Records from a dataset

'''

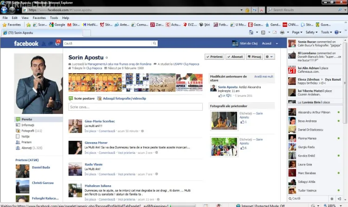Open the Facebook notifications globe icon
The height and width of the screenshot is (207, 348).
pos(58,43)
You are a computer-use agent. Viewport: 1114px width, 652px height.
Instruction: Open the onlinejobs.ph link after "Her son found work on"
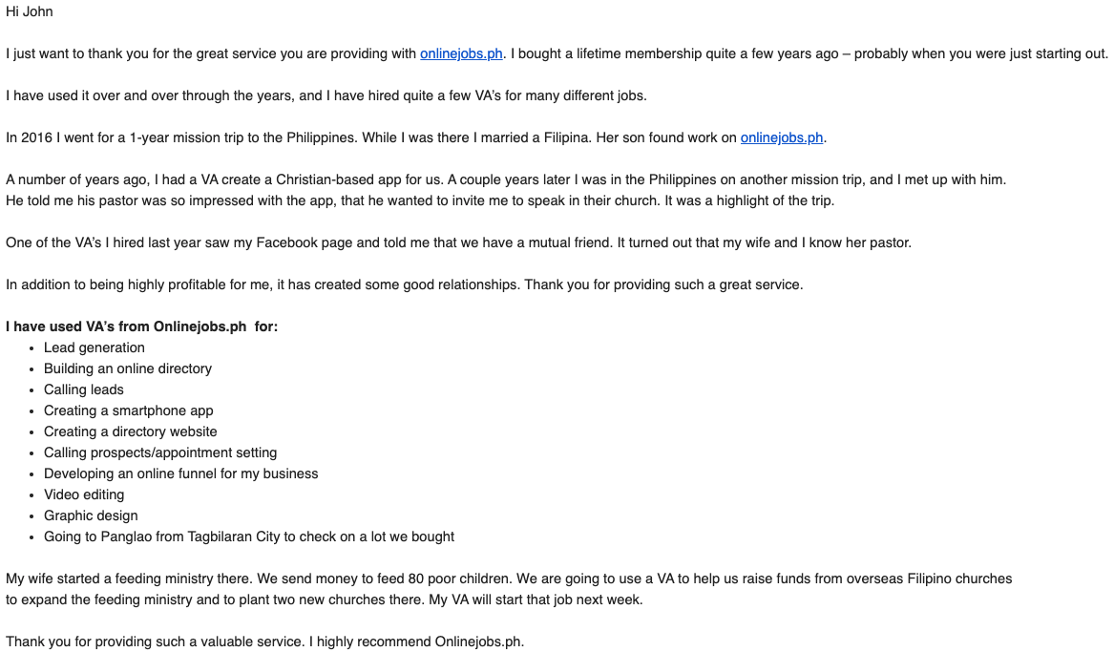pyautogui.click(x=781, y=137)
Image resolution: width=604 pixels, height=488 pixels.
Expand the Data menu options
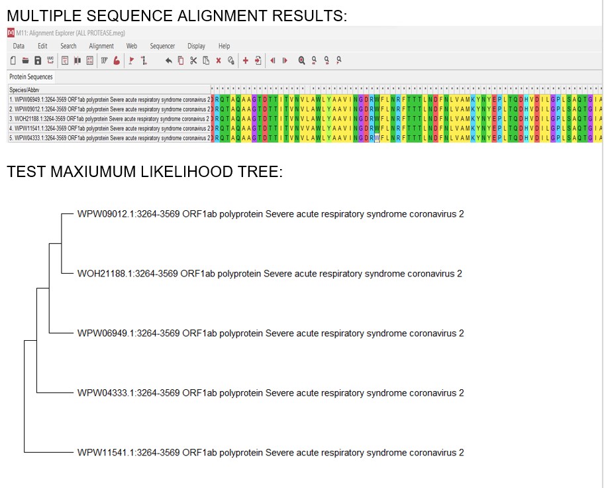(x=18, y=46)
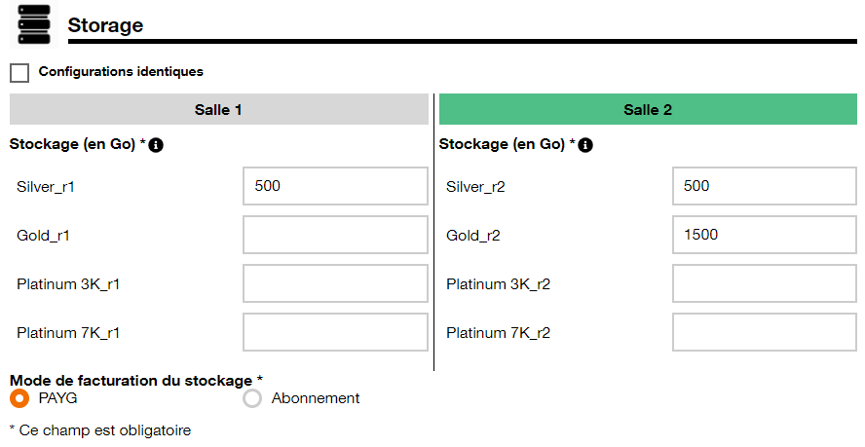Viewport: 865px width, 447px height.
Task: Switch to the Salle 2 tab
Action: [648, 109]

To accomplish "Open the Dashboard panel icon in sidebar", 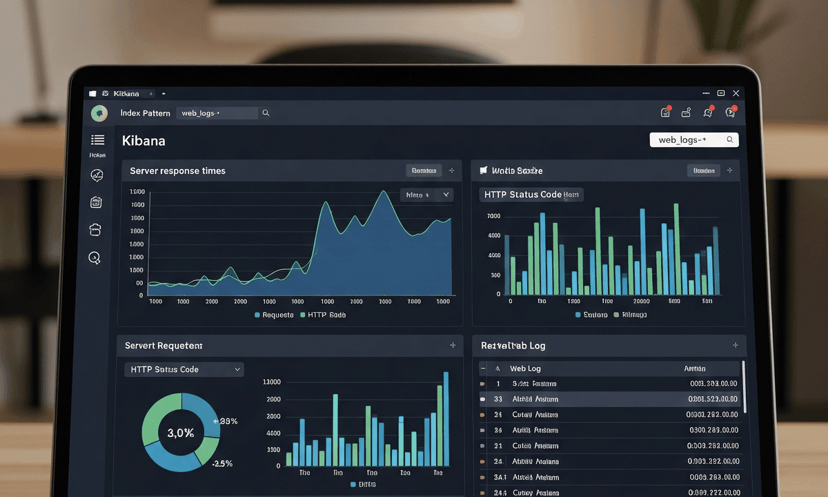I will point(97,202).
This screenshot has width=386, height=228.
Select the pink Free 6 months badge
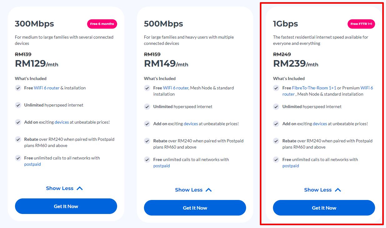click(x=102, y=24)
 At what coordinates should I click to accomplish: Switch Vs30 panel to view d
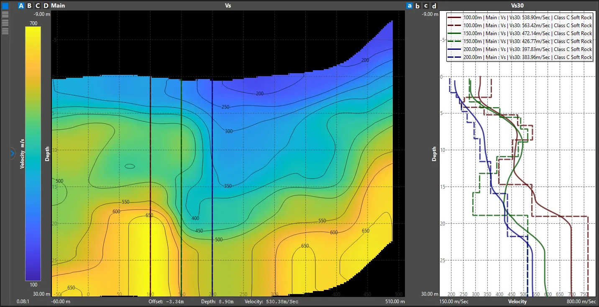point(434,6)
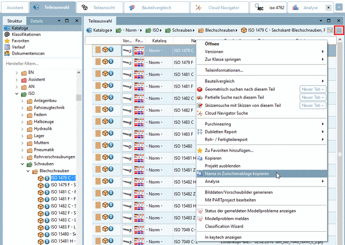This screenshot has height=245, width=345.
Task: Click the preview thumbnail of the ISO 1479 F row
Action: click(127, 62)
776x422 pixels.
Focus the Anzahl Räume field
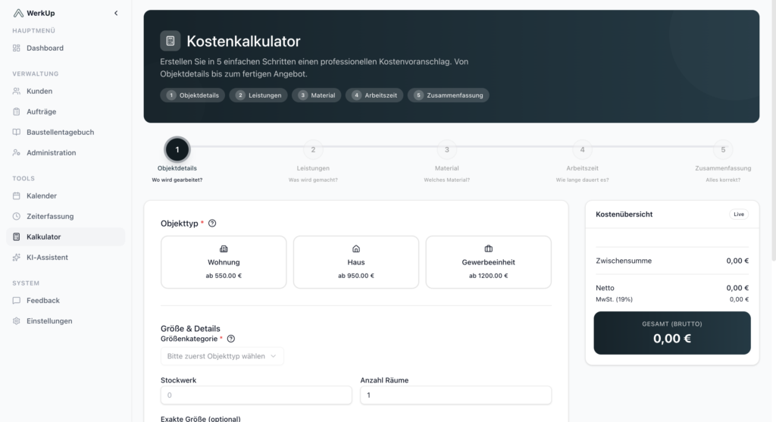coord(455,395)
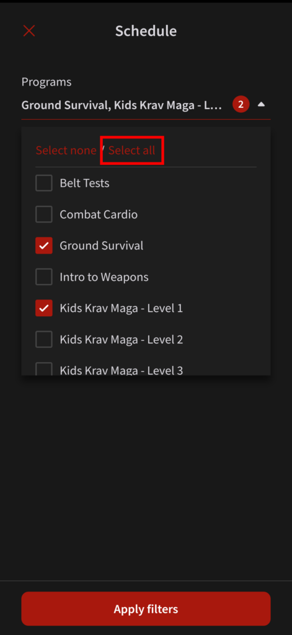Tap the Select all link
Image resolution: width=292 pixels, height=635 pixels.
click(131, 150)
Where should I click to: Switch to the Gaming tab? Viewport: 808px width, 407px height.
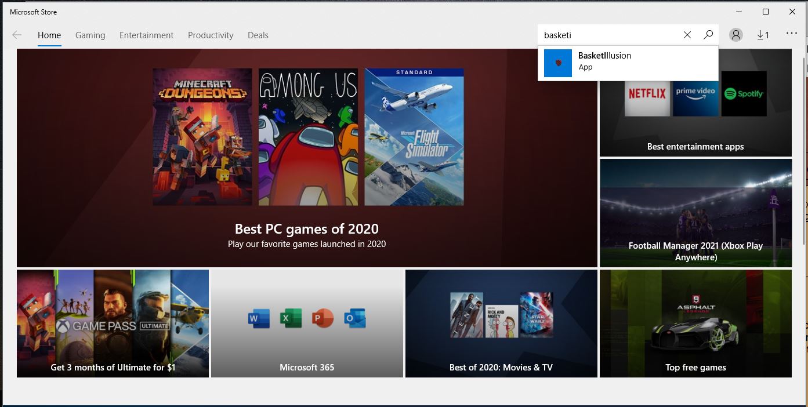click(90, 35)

'''
'''

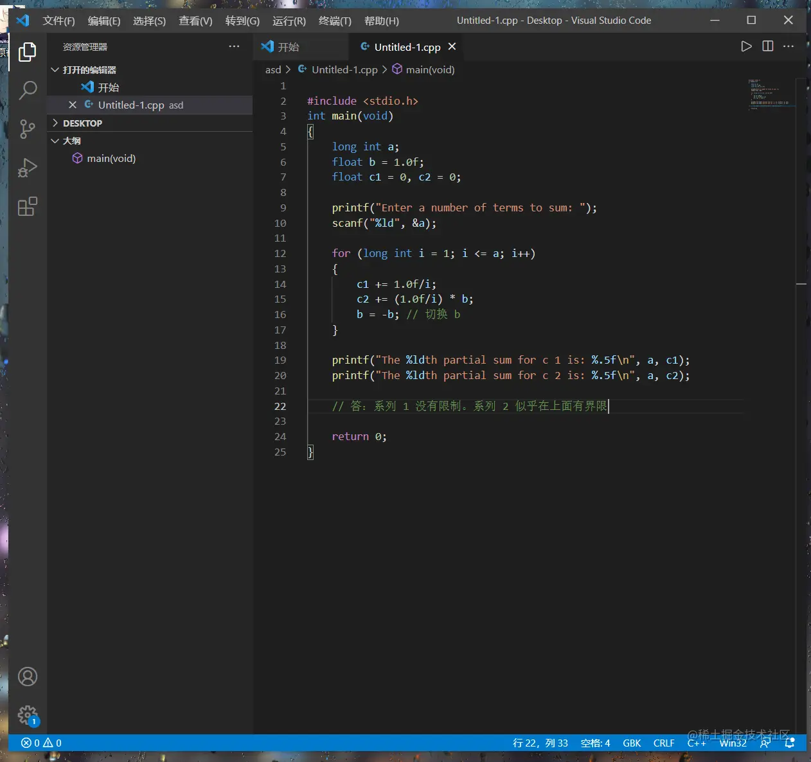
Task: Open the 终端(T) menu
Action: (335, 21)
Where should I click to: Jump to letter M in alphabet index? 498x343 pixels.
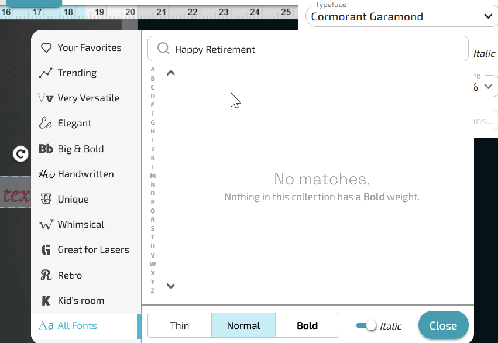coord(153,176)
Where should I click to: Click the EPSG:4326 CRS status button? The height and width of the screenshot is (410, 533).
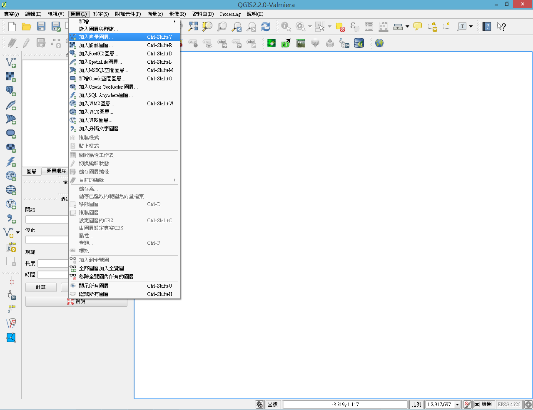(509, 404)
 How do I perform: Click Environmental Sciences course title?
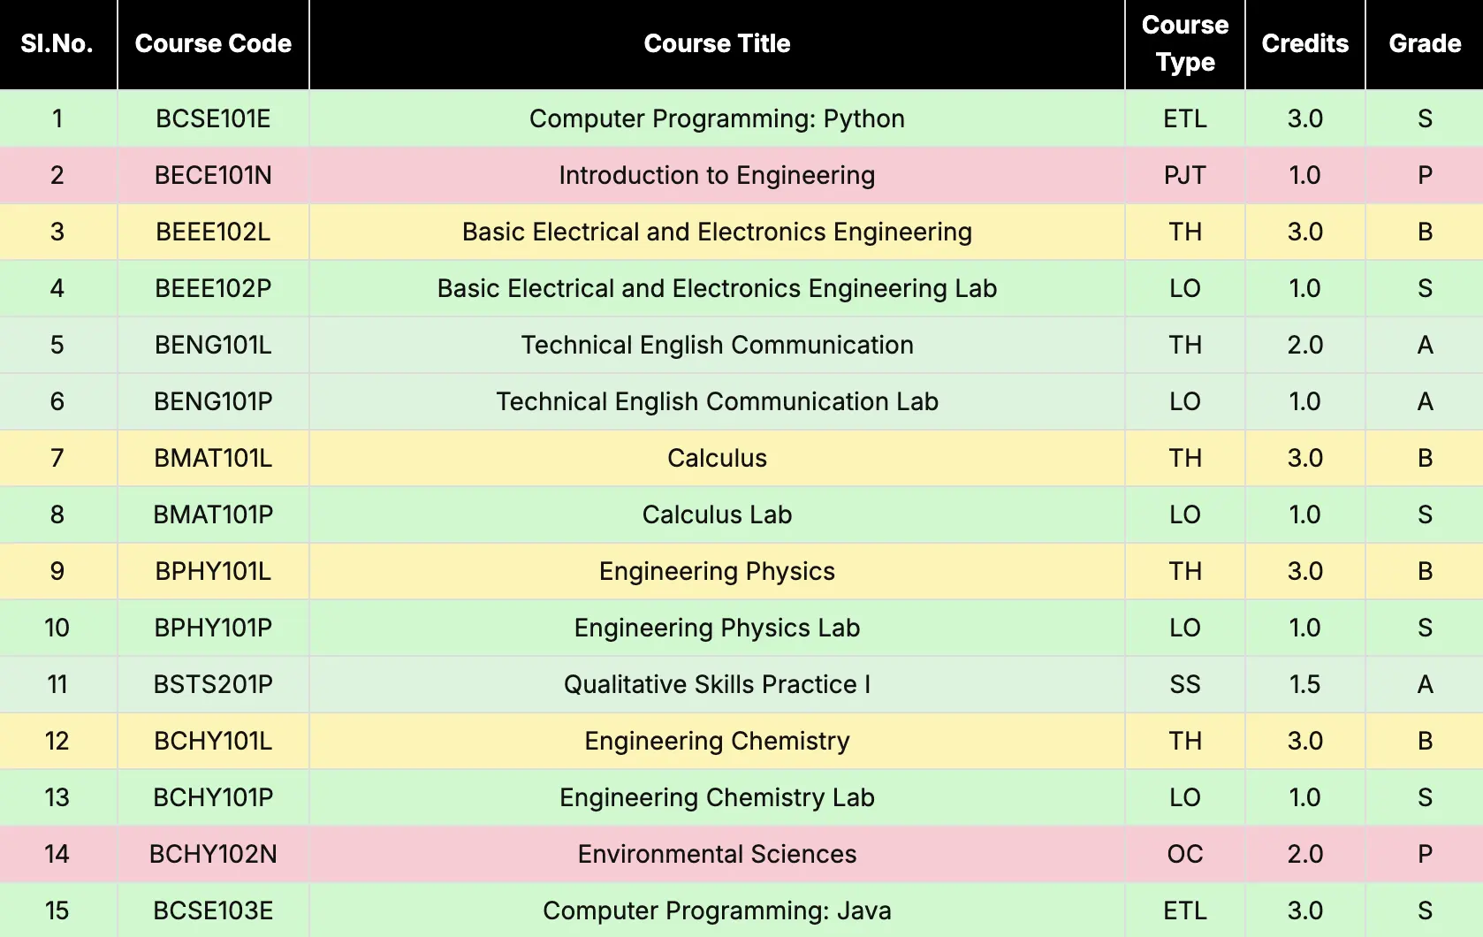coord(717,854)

'''
'''

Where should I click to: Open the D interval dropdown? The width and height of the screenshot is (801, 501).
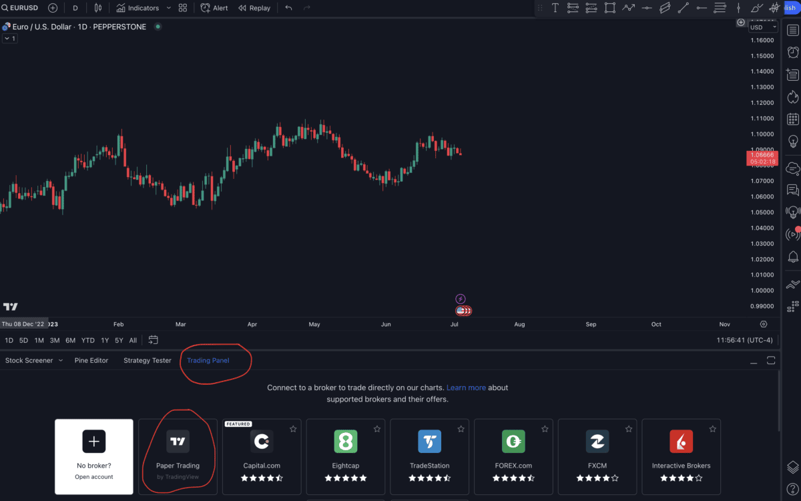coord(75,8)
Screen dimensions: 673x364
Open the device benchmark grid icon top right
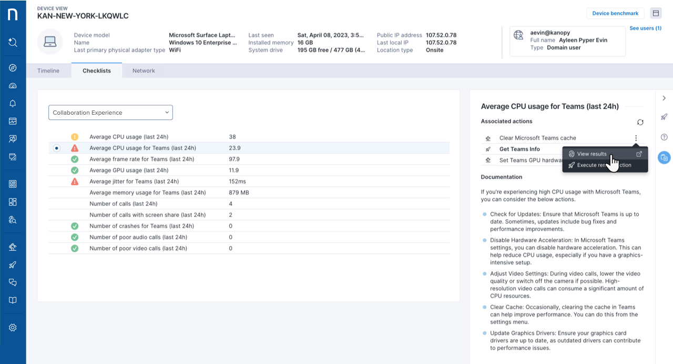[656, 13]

'''

Which part of the entries opens with the line containing "You are a computer-use" and closes with the line containing "Image resolution: width=604"? Output that part exactly, ends included, pictures excluded.

**Result for this exercise**
You are a computer-use agent. Viewport: 1114px width, 652px height.
Instruction: Open the onlinejobs.ph link after "Her son found work on"
pyautogui.click(x=781, y=137)
Image resolution: width=604 pixels, height=488 pixels.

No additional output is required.